В данной философско-лингвистической парадигме цели и
методы перевода меняются. Новая переводческая парадигма ярко проявляет себя
в истории создания Вульгаты – первого целостного перевода Библии на
латинский язык. Иероним Стридонский – христианский сподвижник,
государственный деятель и образованный лингвист – в конце IV века н.э.

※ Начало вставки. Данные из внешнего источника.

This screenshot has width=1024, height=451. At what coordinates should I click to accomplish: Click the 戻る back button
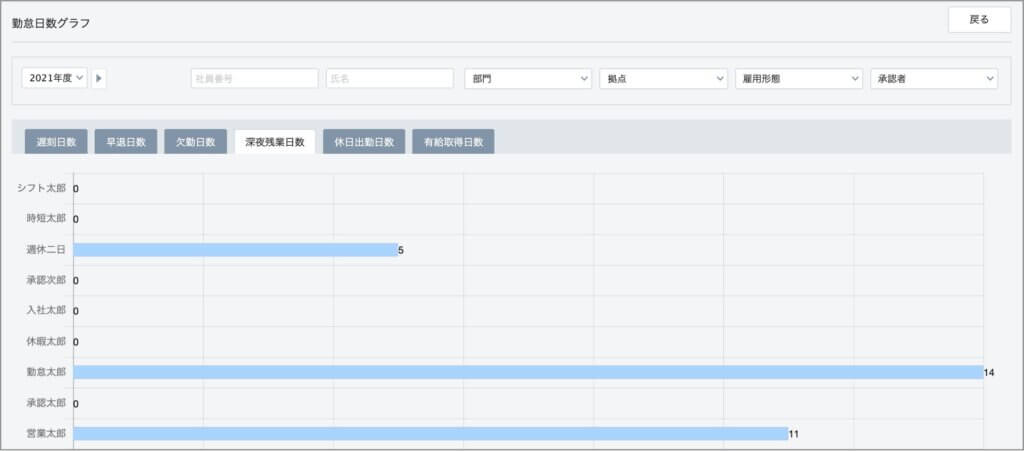pos(979,20)
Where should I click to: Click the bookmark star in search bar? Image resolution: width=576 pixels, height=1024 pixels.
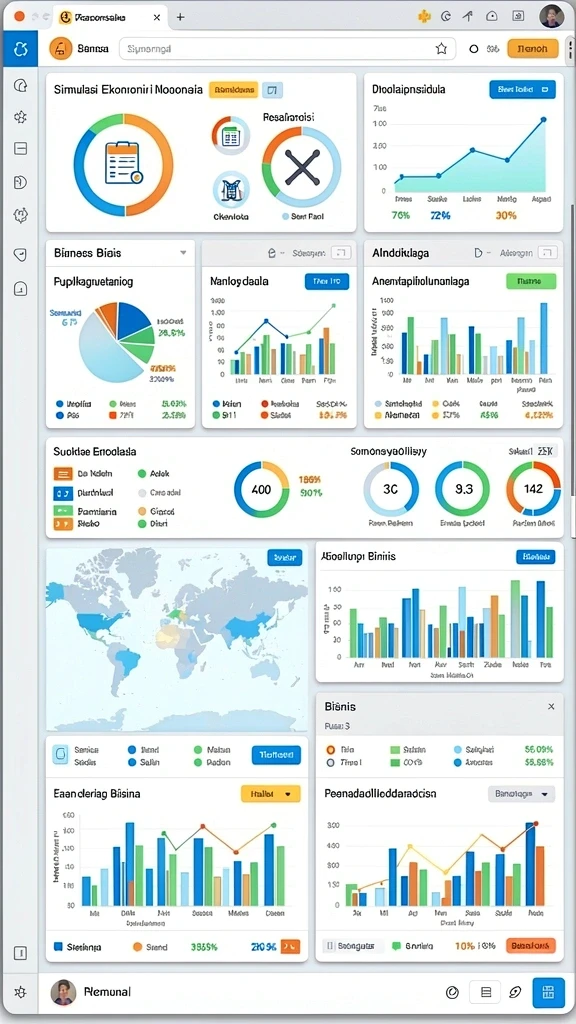441,48
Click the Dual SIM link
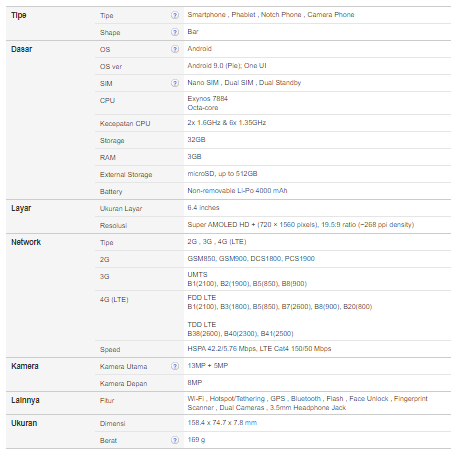The width and height of the screenshot is (458, 456). coord(239,83)
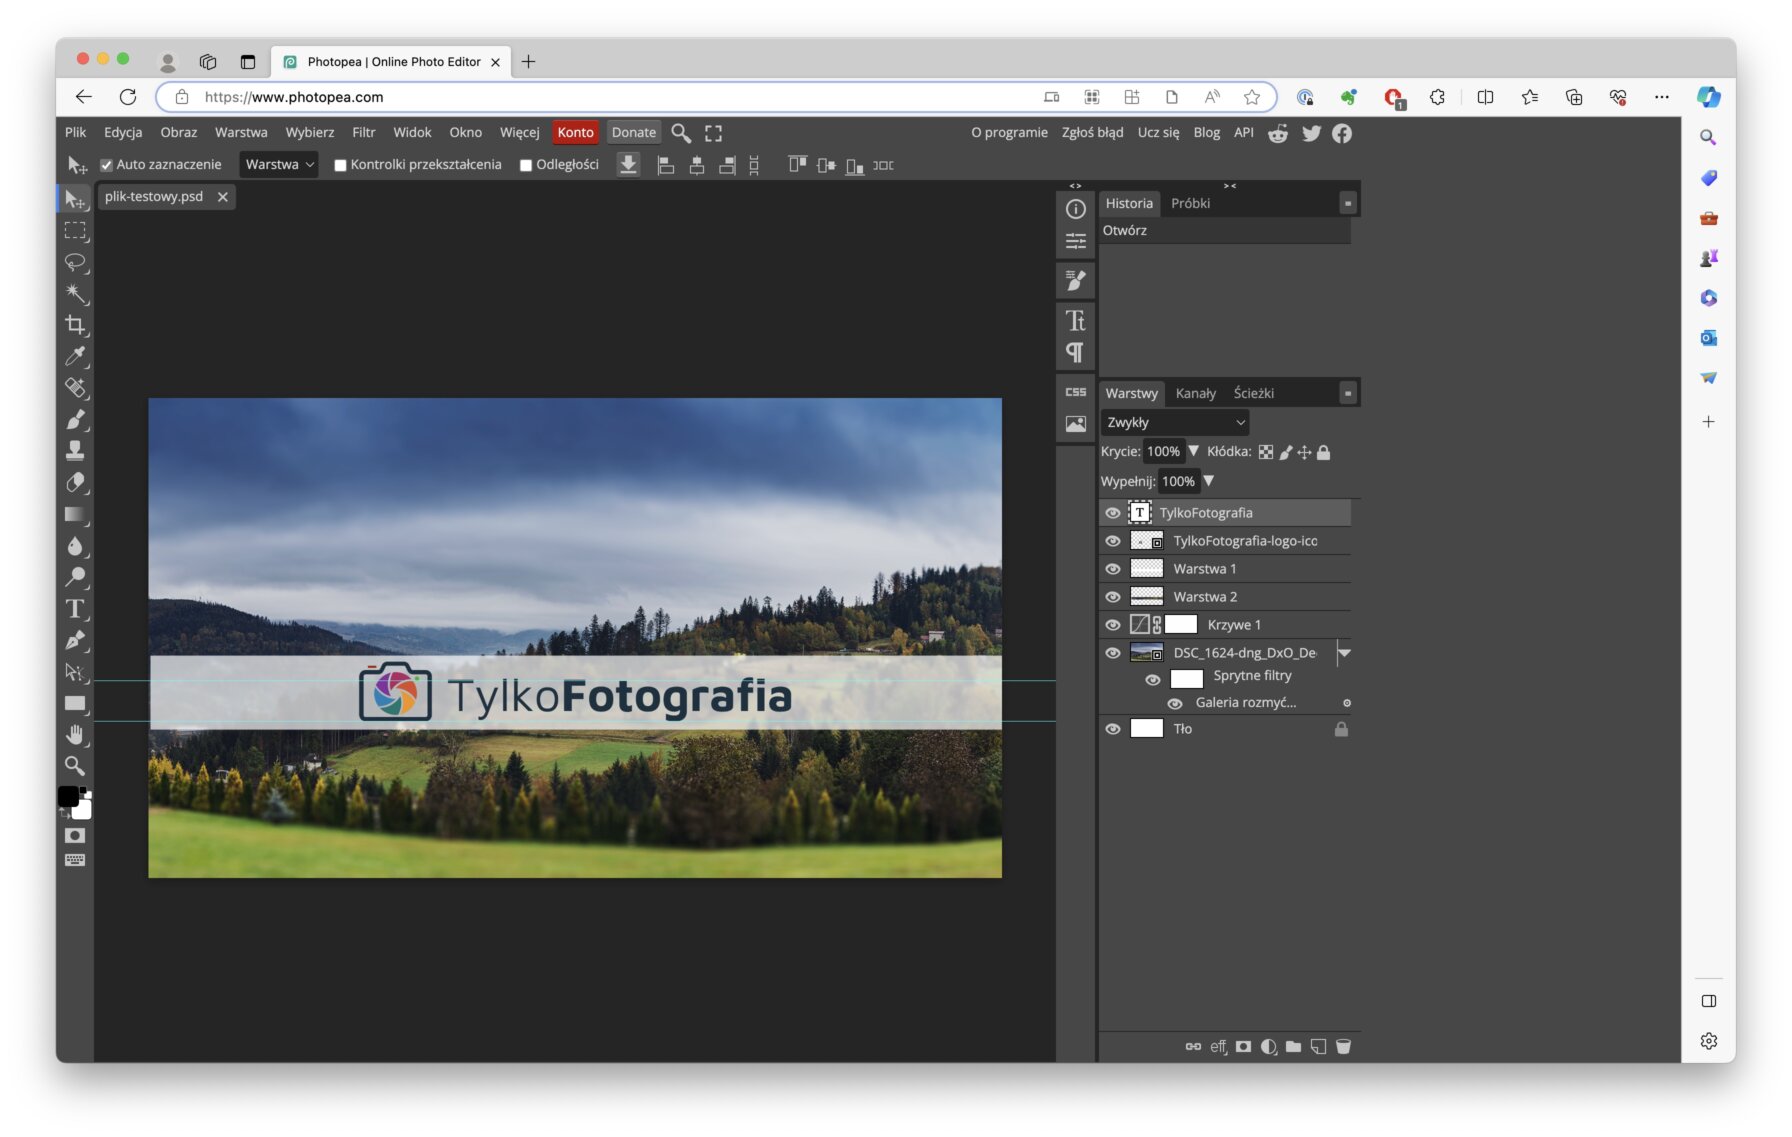1792x1137 pixels.
Task: Click the delete layer trash icon
Action: pos(1343,1046)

в течение двадцати лет готовит перевод, которому было суждено стать
основным европейским документом веры на протяжении целого тысячелетия. В
работе «De Optimo Genere Interpretandi» Иероним формулирует основу своего метода: перевод
смысла смыслом – «sensum exprimeri de sensu». Иероним отмечает стилистическое
несовершенство пословного перевода, называет перевод «по смыслу» методом
более подготовленных переводчиков, но призывает в любом случае относиться
снисходительно к переводческим ошибкам, которые могут допускать все простые
смертные.
Мировоззренческая парадигма начала христианской эры
позволяет рассматривать слово как умопостигаемое явление бытия, так что
языковые процессы поддаются рациональному изучению. Многосторонний опыт
анализа синтаксической и семантической структур предложений позволяет
обнаружить устройство языковой системы. Методы перевода тяготеют к передаче
скорее духа, чем буквы исходного текста, даже несмотря на вмешательство
религиозных и социальных факторов. Сакральное отношение к слову
сохраняется, но перевод больше не нуждается в магическом оправдании.

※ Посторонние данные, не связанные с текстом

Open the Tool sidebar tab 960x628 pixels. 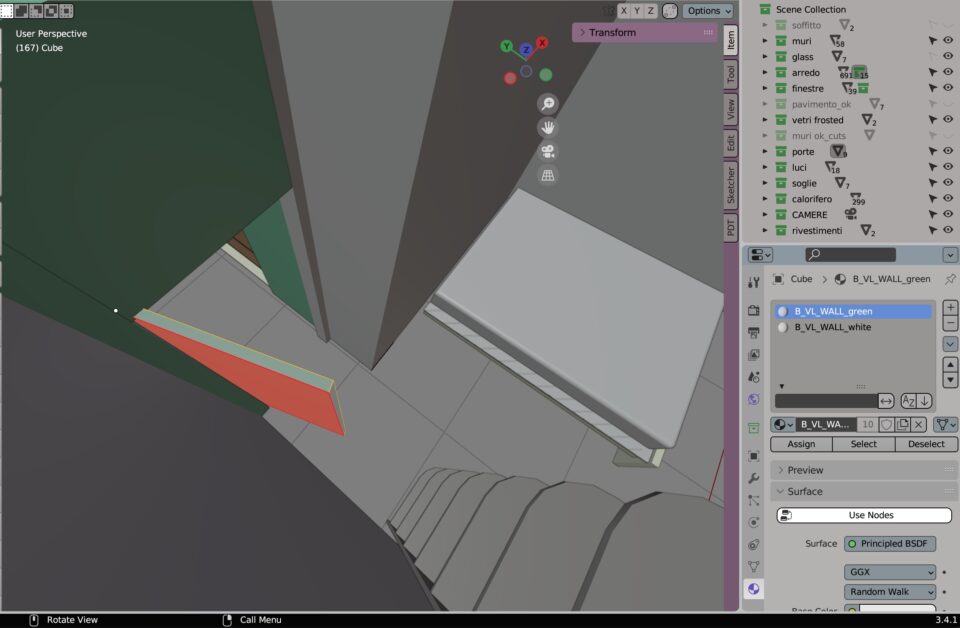point(731,73)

Перевод рассматривается как непосредственно созданный человеком и может
быть несовершенен как любые плоды человеческих усилий. Сакральный смысл текста
при этом не утрачивает священства, поскольку не заключен в самом тексте, но
располагается в поле благовествования и толкования.
Осуществленный античностью и поддержанный христианской
мыслью прорыв в понимании природы слова, в частности, мотивированности
имен, знаменует важный этап развития мысли с далеко идущими последствиями.
Слитое с φύσις слово
не могло стать явлением бытия – опосредующим умопостигаемым
звеном познания. Конвенциональное понимание слова – различение слова и
его значения – ведет в дальнейшем к различению понятия как инструмента
мысли и определения как предмета мысли. Христианская школа толкования слова
как посредника между духом и сущим оттачивает будущий инструмент и
проектирует предмет познания. Выделение слова из природы – начало движения
к выделению духа из природы и формированию новоевропейской субъективности.